**Assigned task:**
Go through the lines below and count those that contain "will"; the number is all that should be returned.

---------- Provided records

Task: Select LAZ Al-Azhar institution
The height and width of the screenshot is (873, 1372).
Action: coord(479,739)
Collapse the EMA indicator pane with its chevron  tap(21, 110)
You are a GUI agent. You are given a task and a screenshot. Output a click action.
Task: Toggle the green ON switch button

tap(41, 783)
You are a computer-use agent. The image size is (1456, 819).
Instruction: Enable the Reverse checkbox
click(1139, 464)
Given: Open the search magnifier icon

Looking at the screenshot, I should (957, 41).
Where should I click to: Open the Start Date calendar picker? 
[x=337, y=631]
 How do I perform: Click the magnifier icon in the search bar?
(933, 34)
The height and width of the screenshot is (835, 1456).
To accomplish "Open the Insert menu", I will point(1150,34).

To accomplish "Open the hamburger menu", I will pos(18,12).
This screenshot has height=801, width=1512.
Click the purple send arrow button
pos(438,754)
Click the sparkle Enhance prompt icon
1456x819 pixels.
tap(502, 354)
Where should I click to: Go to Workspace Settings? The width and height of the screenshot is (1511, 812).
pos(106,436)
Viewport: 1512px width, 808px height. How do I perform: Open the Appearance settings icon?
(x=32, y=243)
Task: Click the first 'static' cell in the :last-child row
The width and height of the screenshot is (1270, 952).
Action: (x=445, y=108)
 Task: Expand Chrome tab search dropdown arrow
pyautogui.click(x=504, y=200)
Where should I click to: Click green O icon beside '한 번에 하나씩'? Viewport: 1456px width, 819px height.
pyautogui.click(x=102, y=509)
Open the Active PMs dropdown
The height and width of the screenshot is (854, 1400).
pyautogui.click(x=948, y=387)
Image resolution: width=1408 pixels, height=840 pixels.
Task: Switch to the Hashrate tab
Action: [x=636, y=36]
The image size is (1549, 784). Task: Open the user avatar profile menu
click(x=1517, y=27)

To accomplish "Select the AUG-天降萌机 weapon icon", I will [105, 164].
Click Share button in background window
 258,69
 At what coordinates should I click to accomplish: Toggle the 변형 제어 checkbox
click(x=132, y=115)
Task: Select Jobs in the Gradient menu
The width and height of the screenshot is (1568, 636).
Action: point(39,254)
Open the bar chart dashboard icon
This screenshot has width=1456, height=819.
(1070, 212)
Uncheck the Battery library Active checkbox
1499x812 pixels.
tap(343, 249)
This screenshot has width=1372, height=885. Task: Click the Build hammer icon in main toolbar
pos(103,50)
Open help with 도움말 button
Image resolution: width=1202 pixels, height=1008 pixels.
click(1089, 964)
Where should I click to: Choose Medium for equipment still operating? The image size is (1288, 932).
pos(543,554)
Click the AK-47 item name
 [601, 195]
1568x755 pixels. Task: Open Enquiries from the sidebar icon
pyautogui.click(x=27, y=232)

--------------------

**Answer section:**
3